Friday, March 21, 2008

New ZLob spreads through poisoned search results

You may have seen this technique before, but in the last few days, it seems that the creators of the ZLob trojan have found an effective way to spread their malware: poisoned search results.

In case you're wondering how this works, it goes something like this:


  1. The attackers identify a set of "hot" search terms that users are most likely to be looking for. Popular products, current events, celebrities, scandals, you name it. I don't know for sure where they come up with these terms, but if it were me, I'd get them from Google Trends or some place like that. To really be effective, the attackers need to gather as many of these terms as possible, perhaps several thousand. They need to be updated frequently, too.
  2. The attackers identify an otherwise legitimate website that happens to be vulnerable to some sort of file upload attack.
  3. The attackers create a set of HTML files, one per search term they're targeting. The HTML is crafted to look highly relevant for that term, with what looks to me like snippets of text from other legitimate web pages on that subject. In addition, each of the files links to each of the other files, artificially inflating their number of incoming links in an attempt to fool the search engine into placing them nearer to the top of the result list.
  4. When a user searches on one of the terms, they will see poisoned results interspersed with legitimate ones. If they click on the poisoned link, obfuscated Javascript in the page will redirect them to a site that claims to have a relevant video. It shows a static GIF that looks like the YouTube video interface, but then pops up a dialog telling the user they need a new CODEC to view the clip.
  5. Of course, you know where this is going... The "CODEC" is an EXE file containing the ZLob trojan. SCORE!

It used to be that if you avoided browsing pr0n, gambling sites and similar shady sites, you were less likely to come into contact with this sort of thing. But now, legitimate users doing regular, every day searches are being exposed a lot more often. This is kinda scary.

So what can you do to protect your users against this type of attack? On a technical level, not that much. You can't really get much done on the Internet without a search engine, and it's going to be up to them to improve their ability to vet the pages they index.
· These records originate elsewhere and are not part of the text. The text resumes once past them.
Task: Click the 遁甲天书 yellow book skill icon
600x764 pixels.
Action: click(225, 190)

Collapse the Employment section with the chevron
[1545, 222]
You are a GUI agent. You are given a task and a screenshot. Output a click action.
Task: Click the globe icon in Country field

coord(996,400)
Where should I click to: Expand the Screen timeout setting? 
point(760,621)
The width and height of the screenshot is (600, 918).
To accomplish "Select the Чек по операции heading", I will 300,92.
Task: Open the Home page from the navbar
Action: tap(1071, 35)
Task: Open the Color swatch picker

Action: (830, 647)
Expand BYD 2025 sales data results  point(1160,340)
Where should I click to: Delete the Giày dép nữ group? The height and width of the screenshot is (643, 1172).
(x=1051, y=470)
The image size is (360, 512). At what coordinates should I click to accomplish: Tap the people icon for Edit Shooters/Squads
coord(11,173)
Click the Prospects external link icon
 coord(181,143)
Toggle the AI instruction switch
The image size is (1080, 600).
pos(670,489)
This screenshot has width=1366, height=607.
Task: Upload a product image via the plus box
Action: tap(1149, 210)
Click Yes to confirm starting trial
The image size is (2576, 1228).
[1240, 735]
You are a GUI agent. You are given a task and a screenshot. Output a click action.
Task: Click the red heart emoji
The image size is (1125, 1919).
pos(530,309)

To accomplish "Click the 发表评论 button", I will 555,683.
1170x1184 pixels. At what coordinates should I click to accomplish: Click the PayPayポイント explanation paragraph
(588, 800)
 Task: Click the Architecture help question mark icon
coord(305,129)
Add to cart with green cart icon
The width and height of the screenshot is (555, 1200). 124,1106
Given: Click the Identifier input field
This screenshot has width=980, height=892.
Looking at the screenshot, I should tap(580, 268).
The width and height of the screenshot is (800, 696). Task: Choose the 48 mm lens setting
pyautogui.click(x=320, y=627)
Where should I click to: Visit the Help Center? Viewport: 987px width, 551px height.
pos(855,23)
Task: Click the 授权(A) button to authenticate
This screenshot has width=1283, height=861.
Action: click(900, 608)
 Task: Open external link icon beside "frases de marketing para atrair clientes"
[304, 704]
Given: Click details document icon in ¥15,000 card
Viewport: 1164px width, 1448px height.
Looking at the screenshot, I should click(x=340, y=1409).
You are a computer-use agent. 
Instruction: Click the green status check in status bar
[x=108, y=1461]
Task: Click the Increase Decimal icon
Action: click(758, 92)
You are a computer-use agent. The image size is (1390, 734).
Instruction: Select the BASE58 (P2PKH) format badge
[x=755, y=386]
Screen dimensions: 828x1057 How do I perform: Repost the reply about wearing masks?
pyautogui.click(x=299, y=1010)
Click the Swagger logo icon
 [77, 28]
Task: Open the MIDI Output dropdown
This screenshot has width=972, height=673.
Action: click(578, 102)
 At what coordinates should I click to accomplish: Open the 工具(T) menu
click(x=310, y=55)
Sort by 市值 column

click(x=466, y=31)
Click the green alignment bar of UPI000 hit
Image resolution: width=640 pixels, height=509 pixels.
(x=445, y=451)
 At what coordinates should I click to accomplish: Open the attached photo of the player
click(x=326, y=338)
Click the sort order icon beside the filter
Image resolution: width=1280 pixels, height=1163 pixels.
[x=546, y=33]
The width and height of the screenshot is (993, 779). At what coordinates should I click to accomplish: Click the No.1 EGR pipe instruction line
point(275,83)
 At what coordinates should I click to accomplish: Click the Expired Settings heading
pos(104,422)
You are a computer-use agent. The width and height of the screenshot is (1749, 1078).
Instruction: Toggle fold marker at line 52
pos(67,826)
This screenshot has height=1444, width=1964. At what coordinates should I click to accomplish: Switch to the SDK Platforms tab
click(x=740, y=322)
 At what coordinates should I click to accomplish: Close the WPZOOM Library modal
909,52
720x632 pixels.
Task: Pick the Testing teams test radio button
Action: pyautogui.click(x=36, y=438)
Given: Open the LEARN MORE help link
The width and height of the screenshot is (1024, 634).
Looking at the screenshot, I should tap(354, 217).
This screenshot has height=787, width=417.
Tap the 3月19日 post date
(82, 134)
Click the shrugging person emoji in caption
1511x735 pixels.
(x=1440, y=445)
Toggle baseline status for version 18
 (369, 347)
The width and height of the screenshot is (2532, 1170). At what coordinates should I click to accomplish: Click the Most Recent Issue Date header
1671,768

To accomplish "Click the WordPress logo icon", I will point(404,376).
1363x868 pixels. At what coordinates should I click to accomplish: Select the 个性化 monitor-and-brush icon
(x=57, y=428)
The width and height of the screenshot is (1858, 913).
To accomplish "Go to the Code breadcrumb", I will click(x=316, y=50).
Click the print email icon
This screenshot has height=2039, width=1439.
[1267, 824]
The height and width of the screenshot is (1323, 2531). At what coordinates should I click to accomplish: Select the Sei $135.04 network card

Individually, something like the NoScript Firefox plugin would be effective, but that's difficult to impose on an entire user community.

However, the most effective security is not technical. Get the message out to your users, "There are malicious web pages out there; you're likely to find some of them inside the search engine results; be careful what you click on, and never download things you weren't expecting to download."

Of course, I can't let this go by without at least some sort of NSM advice. Here's a quick Snort rule I wrote to detect these trojan CODEC downloads:

alert tcp $HOME_NET any -> $EXTERNAL_NET $HTTP_PORTS (msg:"WATCHLIST Possible ZLob Codec Download"; uricontent:".exe"; nocase; pcre:"/.*codec.*\.exe/smi"; flow:to_server,established; classtype:trojan-activity; sid:10000000; rev:1;)

This looks for HTTP downloads of files that machine "*codec*.exe" (case insensitive, of course). A simple file name change or something would evade this, but it's not too hard to see how to customize this to look for other things. And if your version of Snort is compiled with flexible response support, you can even add "resp: rst_all;" to try to block the download attempts by sending spoofed RST packets, which should provide some extra security.